The communication module 708 can send data (e.g., protocols 732, algorithms 733, stored data 734, operational information, alarms) directly to and/or retrieve data directly from the storage repository 730. Alternatively, the control engine 706 can facilitate the transfer of data between the communication module 708 and the storage repository 730. The communication module 708 can also provide encryption to data that is sent by the controller 704 and decryption to data that is received by the controller 704. The communication module 708 can also provide one or more of a number of other services with respect to data sent from and received by the controller 704. Such services can include, but are not limited to, data packet routing information and procedures to follow in the event of data interruption.

The timer 710 of the controller 704 can track clock time, intervals of time, an amount of time, and/or any other measure of time. The timer 710 can also count the number of occurrences of an event, whether with or without respect to time. Alternatively, the control engine 706 can perform the counting function. The timer 710 is able to track multiple time measurements concurrently. The timer 710 can track time periods based on an instruction received from the control engine 706, based on an instruction received from the user 750, based on an instruction programmed in the software for the controller 704, based on some other condition or from some other component, or from any combination thereof.

The timer 710 can be configured to track time when there is no power delivered to the controller 704 (e.g., the power module 712 malfunctions) using, for example, a super capacitor or a battery backup. In such a case, when there is a resumption of power delivery to the controller 704, the timer 710 can communicate any aspect of time to the controller 704. In such a case, the timer 710 can include one or more of a number of components (e.g., a super capacitor, an integrated circuit) to perform these functions.

The energy metering module 711 of the controller 704 measures one or more components of power (e.g., current, voltage, resistance, VARs, watts) at one or more points within the light fixture 700. The energy metering module 711 can include any of a number of measuring devices and related devices, including but not limited to a voltmeter, an ammeter, a power meter, an ohmmeter, a current transformer, a potential transformer, and electrical wiring. The energy metering module 711 can measure a component of power continuously, periodically, based on the occurrence of an event, based on a command received from the control engine 706, and/or based on some other factor.

The power module 712 of the controller 704 provides power to one or more other components (e.g., timer 710, control engine 706) of the controller 704. In addition, in certain example embodiments, the power module 712 can provide power to the power supply 740 of the light fixture 700. The power module 712 can include one or more of a number of single or multiple discrete components (e.g., transistor, diode, resistor), and/or a microprocessor. The power module 712 may include a printed circuit board, upon which the microprocessor and/or one or more discrete components are positioned. In some cases, the power module 712 can include one or more components that allow the power module 712 to measure one or more elements of power (e.g., voltage, current) that is delivered to and/or sent from the power module 712, Alternatively, the controller 704 can include a power metering module (not shown) to measure one or more elements of power that flows into, out of, and/or within the controller 704.
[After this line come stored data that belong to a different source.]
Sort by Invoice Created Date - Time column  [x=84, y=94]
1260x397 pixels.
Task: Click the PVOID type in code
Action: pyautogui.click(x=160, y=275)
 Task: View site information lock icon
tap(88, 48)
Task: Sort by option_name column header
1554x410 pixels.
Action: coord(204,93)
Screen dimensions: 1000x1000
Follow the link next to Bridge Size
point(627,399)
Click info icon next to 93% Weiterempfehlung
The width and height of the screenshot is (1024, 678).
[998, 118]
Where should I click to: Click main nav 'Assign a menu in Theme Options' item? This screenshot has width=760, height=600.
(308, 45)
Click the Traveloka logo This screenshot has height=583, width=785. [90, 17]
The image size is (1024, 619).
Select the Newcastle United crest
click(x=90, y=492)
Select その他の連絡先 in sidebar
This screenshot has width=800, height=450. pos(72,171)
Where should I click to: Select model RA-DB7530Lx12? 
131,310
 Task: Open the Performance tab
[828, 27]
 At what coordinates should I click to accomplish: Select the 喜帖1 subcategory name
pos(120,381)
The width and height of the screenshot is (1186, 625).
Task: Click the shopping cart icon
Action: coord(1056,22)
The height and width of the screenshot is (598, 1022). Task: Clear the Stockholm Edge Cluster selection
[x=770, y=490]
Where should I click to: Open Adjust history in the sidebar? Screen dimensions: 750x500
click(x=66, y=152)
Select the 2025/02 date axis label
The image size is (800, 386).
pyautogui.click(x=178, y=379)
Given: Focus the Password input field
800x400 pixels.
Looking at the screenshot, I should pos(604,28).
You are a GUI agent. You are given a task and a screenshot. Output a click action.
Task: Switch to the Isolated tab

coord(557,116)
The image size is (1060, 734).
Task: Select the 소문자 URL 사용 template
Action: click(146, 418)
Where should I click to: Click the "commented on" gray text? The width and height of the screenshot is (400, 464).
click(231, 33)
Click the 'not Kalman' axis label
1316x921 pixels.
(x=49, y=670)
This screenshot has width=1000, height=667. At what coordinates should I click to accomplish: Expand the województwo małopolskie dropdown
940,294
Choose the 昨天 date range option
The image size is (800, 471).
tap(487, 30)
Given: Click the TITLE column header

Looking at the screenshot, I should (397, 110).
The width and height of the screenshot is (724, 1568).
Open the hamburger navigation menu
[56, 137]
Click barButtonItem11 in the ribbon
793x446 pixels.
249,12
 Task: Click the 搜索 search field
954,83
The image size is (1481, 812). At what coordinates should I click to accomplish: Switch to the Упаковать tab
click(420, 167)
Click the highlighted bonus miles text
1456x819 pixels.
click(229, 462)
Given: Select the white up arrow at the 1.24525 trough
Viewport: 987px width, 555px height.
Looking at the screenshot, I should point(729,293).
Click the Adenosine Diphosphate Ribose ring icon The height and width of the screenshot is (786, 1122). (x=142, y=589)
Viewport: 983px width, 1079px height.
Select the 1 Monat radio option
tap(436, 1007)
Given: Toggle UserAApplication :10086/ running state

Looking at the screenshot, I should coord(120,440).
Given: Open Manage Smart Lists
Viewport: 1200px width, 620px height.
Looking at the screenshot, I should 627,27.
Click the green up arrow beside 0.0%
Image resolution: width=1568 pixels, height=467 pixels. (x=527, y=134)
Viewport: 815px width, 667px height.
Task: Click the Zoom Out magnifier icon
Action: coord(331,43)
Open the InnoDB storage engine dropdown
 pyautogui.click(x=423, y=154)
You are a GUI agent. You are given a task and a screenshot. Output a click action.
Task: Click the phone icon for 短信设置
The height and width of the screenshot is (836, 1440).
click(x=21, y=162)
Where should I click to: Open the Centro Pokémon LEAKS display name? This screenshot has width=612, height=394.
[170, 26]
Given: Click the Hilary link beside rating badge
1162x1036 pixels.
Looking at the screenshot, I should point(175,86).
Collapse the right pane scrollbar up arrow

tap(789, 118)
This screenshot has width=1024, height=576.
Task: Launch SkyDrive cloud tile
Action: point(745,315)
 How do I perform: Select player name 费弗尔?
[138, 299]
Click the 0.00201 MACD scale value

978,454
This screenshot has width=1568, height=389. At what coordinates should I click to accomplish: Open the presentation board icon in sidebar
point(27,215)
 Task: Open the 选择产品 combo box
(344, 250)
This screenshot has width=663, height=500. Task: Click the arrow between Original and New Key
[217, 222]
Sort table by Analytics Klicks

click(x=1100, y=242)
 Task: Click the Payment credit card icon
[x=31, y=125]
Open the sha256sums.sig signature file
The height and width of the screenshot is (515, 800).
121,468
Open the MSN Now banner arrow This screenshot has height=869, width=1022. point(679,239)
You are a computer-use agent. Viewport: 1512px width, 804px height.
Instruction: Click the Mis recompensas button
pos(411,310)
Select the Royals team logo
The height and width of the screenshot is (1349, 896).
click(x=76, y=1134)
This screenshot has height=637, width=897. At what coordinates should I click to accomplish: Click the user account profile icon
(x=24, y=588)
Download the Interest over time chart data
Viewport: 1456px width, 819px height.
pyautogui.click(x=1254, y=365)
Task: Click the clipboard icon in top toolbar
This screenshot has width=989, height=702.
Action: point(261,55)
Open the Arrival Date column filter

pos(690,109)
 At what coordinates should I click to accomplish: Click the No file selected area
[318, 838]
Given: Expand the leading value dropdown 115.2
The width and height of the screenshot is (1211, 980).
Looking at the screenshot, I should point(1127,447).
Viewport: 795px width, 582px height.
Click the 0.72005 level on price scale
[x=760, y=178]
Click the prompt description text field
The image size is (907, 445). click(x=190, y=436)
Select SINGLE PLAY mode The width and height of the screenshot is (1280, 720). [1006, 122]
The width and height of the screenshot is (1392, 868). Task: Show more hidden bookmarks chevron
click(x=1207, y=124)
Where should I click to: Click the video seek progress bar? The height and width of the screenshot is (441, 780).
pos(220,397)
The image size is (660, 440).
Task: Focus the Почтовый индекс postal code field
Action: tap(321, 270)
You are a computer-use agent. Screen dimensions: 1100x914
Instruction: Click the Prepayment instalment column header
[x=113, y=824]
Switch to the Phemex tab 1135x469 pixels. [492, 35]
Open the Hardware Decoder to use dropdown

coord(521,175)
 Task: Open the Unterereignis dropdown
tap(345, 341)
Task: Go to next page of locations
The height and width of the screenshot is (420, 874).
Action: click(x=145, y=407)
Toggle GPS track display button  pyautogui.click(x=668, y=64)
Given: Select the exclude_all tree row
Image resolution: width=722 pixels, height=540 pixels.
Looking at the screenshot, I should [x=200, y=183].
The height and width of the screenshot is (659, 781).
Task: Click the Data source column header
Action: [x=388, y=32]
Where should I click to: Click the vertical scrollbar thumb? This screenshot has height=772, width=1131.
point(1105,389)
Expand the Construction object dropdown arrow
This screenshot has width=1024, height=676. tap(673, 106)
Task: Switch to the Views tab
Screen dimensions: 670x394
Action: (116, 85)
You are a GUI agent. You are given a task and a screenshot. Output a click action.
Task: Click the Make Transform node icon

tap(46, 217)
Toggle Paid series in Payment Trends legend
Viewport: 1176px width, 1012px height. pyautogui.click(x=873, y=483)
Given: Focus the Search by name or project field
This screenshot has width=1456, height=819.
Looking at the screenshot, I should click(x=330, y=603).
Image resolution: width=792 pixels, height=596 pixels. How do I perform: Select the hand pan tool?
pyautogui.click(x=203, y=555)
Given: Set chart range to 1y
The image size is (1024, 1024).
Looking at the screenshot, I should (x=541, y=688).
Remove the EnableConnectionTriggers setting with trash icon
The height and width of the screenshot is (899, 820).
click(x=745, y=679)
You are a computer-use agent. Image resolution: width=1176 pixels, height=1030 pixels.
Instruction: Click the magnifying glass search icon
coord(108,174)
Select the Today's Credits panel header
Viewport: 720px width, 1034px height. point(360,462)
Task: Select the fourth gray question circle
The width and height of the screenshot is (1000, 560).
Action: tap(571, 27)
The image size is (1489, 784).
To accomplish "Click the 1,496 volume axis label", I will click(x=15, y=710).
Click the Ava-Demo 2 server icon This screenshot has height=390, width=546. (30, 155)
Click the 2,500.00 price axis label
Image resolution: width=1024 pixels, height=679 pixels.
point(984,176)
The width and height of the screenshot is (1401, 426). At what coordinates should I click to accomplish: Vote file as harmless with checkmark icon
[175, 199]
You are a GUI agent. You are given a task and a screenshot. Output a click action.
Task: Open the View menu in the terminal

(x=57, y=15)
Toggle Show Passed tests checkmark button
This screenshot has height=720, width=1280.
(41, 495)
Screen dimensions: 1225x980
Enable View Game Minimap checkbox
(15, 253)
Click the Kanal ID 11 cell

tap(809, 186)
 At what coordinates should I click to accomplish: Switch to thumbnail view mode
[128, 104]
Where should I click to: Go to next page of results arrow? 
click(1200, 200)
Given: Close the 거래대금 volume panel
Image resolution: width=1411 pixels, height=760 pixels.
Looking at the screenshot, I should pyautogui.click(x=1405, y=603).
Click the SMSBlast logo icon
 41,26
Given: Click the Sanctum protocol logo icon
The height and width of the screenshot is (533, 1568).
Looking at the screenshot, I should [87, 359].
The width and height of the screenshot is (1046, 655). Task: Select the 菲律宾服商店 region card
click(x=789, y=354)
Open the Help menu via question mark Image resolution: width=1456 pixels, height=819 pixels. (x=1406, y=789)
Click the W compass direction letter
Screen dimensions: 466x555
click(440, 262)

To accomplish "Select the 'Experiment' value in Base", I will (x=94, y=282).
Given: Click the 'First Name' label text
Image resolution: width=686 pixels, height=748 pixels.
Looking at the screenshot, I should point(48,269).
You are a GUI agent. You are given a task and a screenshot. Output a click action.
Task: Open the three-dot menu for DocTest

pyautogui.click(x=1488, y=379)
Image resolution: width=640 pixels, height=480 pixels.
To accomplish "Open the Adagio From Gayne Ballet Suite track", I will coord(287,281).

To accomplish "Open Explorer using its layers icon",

The power module 712 can include one or more components (e.g., a transformer, a diode bridge, an inverter, a converter) that receives power (for example, through an electrical cable) from a source external to the light fixture 700 and generates power of a type (e.g., alternating current, direct current) and level (e.g., 12V, 24V, 720V) that can be used by the other components of the controller 704 and/or by the power supply 740. The power module 712 can use a closed control loop to maintain a preconfigured voltage or current with a tight tolerance at the output. The power module 712 can also protect the rest of the electronics (e.g., hardware processor 720, transceiver 724) in the light fixture 700 from surges generated in the line.

In addition, or in the alternative, the power module 712 can be a source of power in itself to provide signals to the other components of the controller 704 and/or the power supply 740. For example, the power module 712 can be a battery. As another example, the power module 712 can be a localized photovoltaic power system. The power module 712 can also have sufficient isolation in the associated components of the power module 712 (e.g., transformers, opto-couplers, current and voltage limiting devices) so that the power module 712 is certified to provide power to an intrinsically safe circuit.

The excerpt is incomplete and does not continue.